Тэй ненавидела эти кладовые смерти над головой. Ненависть к бомбам
досталась ей в наследство от предков. Великие покровители дома, чего бы она
ни отдала, лишь бы избавить от них мир! Метлой бы их с орбит! Где б только
найти подходящую помойку?!
Она колупнула ноготком пульт управления буклей:
-- А скажите, сеньор Леон, эта штука действительно может выкинуть из
нашего времени все что угодно?
-- Эх, девочка! Да хоть небоскреб!
-- А спутник?
-- Какая же разница? -- Леон тонко улыбнулся. Его распирало от
снисходительности. Ясно и роботу: к резвым пальчикам Тэй надо приставить
голову не глупей Леоновой, иначе фиг разберешься!
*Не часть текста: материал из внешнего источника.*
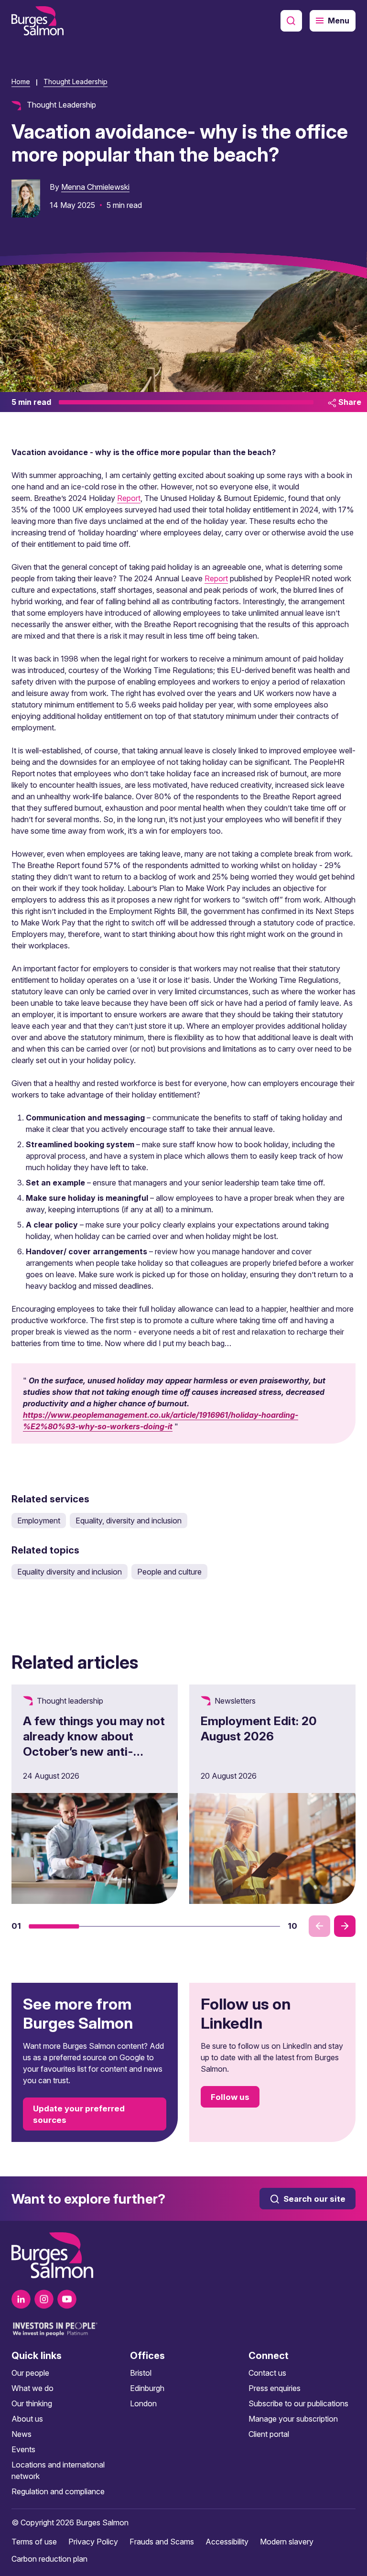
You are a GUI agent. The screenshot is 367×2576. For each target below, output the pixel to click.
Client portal (268, 2434)
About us (27, 2419)
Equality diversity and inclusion (69, 1571)
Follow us (230, 2097)
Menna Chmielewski (95, 187)
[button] (54, 1926)
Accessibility (226, 2541)
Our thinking (31, 2403)
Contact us (267, 2373)
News (21, 2434)
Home (20, 81)
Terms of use (34, 2541)
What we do (32, 2388)
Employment (38, 1520)
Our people (30, 2373)
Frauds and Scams (162, 2541)
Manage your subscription (293, 2419)
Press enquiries (274, 2388)
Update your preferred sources (79, 2114)
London (143, 2403)
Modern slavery (286, 2541)
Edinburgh (147, 2388)
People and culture (169, 1571)
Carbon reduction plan (49, 2559)
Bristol (140, 2373)
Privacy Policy (93, 2541)
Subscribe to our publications (298, 2403)
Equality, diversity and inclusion (129, 1520)
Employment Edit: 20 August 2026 (259, 1728)
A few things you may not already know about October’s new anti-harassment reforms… (94, 1744)
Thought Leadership (75, 81)
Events (23, 2449)
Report (128, 498)
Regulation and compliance (58, 2491)
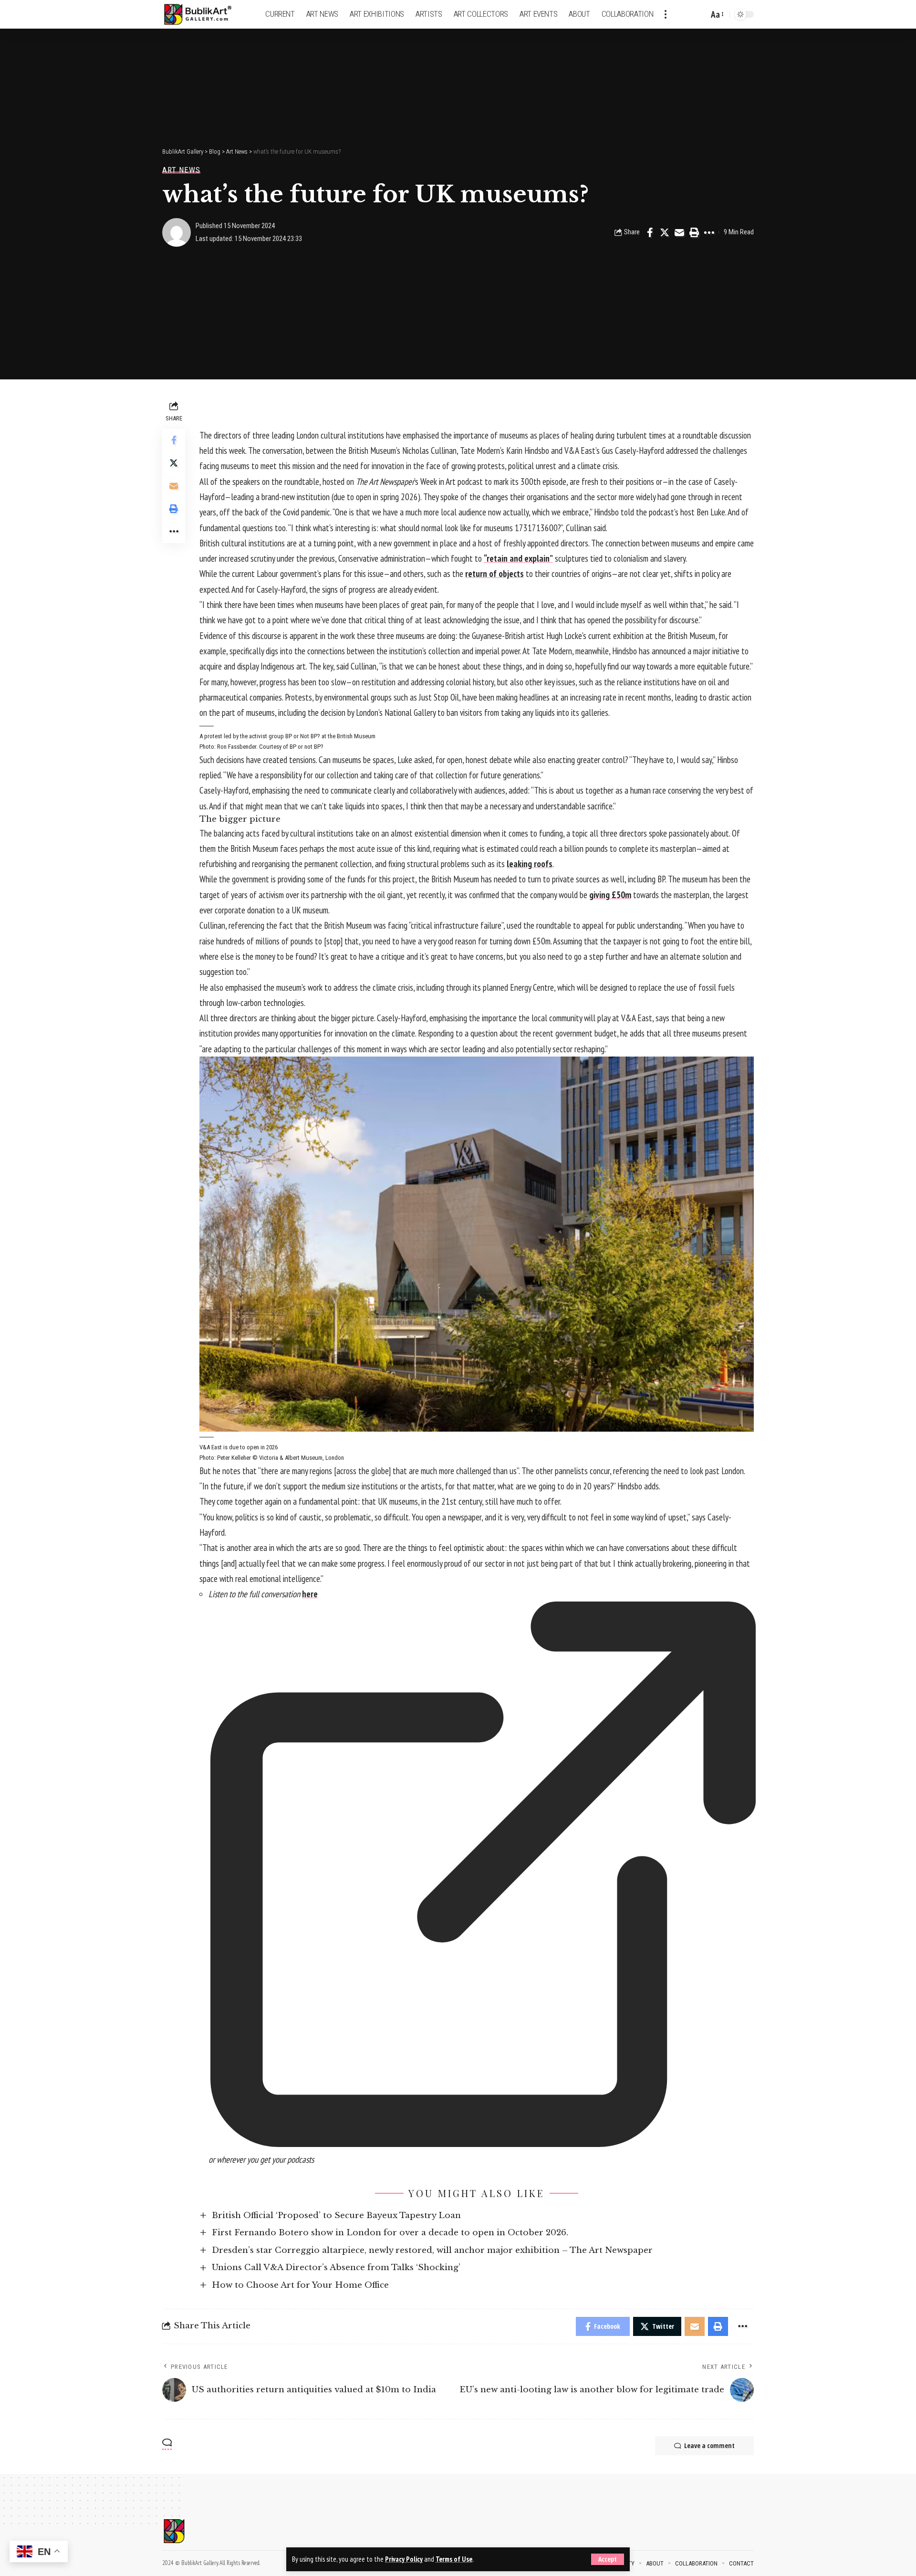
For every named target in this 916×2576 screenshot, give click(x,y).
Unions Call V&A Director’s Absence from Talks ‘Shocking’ (336, 2267)
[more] (665, 14)
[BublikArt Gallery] (203, 14)
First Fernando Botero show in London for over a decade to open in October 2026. (390, 2233)
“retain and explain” (518, 558)
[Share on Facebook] (649, 232)
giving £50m (610, 895)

Жаль, жаль, не обратил инженер внимания, каким глухим внезапно стал
голосок Тэй, как стремительно потемнели глаза, как неровная бледность
заливает щеки. В институтах не учат, что опаснее всего срывы настроения у
терпеливых девушек с примесью восточных кровей. Теряя контроль над собой,
Тэй завороженно потянулась к пульту.
-- Эй-эй, милая, ты чего затеяла?
-- Землю чуть-чуть почистить... Подвиньтесь!
-- Сумасшедшая!
-- А эти ваши игрушки над планетой -- не сумасшествие? -- Тэй
решительно спихнула Леона с панели, яростно ударила по сенсоклавишам. --
Человечество обрело нынче такое могущество, что всякий, кому не лень, может
разделаться со всем миром. А потому и отвечать за родной дом обязаны все.
-- И ты тоже?
-- Отчего нет? Я ведь тоже из рода хранительниц домашнего очага. Одна
из многих, не хуже и не лучше других...
Леон оцепенело следил, как цифры на экране ускоряют бег. Неведомый
секундомер отсчитывает миги до старта. Куда?! Зачем?!!
-- Не смей! -- взмолился Леон, испытывая желание скомкать хрупкие,
зависшие над клавиатурой пальцы. -- Ты вызовешь катастрофу! Стой, ну!
-- В кои-то веки дорваться до волшебной палочки и не попытаться
уничтожить оружие -- моментально и целиком? -- Тэй вызывающе тряхнула
головой. -- Стыдитесь, сеньор Леон. Лучше помогите синхронизировать второй
дисплей. Входите в глобальную информсеть, вызывайте банк Паритета.
Сомневаетесь? Ну так отойдите, не мешайте мне выполнять мою женскую работу!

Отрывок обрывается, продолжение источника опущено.